Speaker
Description
Konec, Marjeta1,2*; Pazhenkova, Elena2; Pavlovič, Eva2; Boyer, Frédéric3; De Barba, Marta1,2; Iosif, Ruben4; Promberger-Füerpass, Barbara4; Miholcea, Zsolt Levente4; Boljte, Barbara1; Hrga, Nuša1; Skrbinšek, Tomaž1,2
1 DivjaLabs Ltd., Ljubljana, Slovenia
2 University of Ljubljana, Biotechnical Faculty, Ljubljana, Slovenia
3 Univ. Grenoble Alpes, Univ. Savoie Mont Blanc, CNRS, LECA, Laboratoire d’Ecologie Alpin, Grenoble, France
4 Foundation Conservation Carpathia, Brașov, Romania
* marjeta.konec@bf.uni-lj.si
DOI: 10.20315/evmc.2025.072
Over the last couple of decades, genetic tools have become indispensable for providing monitoring data for research and management of wildlife. However, practical applications were often limited by the considerable drawbacks of the traditionally used microsatellites (STR) analysed using capillary electrophoresis. A degree of subjectivity in allele calling, difficulties in data sharing between laboratories and slow, labour intensive, expensive analyses have particularly hampered their use in large, managed populations of large herbivores. This is particularly true for red deer (Cervus elaphus): despite the considerable management interest, population-level studies using noninvasive genetic sampling are still rare. Typically, thousands of samples would need to be analysed, making such studies slow and expensive with the traditional approaches. We aimed to overcome this by developing and testing a new genotyping-by-sequencing marker system. Building on successful applications of the method for large carnivores, we developed a new set of high throughput sequencing (HTS) markers for red deer genotyping.

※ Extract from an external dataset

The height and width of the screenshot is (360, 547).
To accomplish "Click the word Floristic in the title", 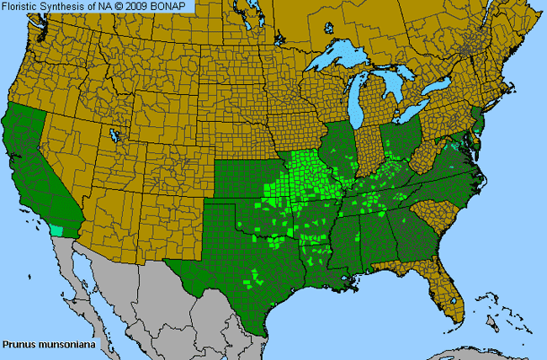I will (x=21, y=6).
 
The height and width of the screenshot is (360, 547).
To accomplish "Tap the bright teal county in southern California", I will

Using a bioinformatic pipeline and existing red deer genomes, we designed 181 STR markers and five sex-ID markers. By dividing them into several multiplexes, we tested the performance of primers and their polymorphism directly in noninvasive samples. In the next step we selected 46 best performing STR markers and kept 4 sex-ID markers. By optimizing the protocol for practical application, we produced a final single multiplex of 15 STR markers and 2 sex-ID markers. This protocol can be readily scaled-up and automated in the laboratory. As allele calling is done through bioinformatic analysis and requires only limited manual checking, the approach allows cost-effective, rapid genotyping of thousands of samples. Since all data is at the level of nucleotide sequence, the genotypes are perfectly compatible between different laboratories and fully future proof. We tested the approach on 63 red deer faeces samples collected in 2023 in Romanian Carpathians and achieved an 88% genotyping success rate with reliable individual identification. Encouraged by these results we expanded sampling efforts in 2024, analysing 506 additional samples. Our method provides a robust, reliable foundation for population size, density estimates and parentage analyses in red deer, opening the door for large-scale genetic monitoring of this large herbivore. The approach that allowed us to rapidly develop and optimize an HTS genotyping system can be easily applied to other species, providing new possibilities for transborder monitoring and management of large herbivore populations.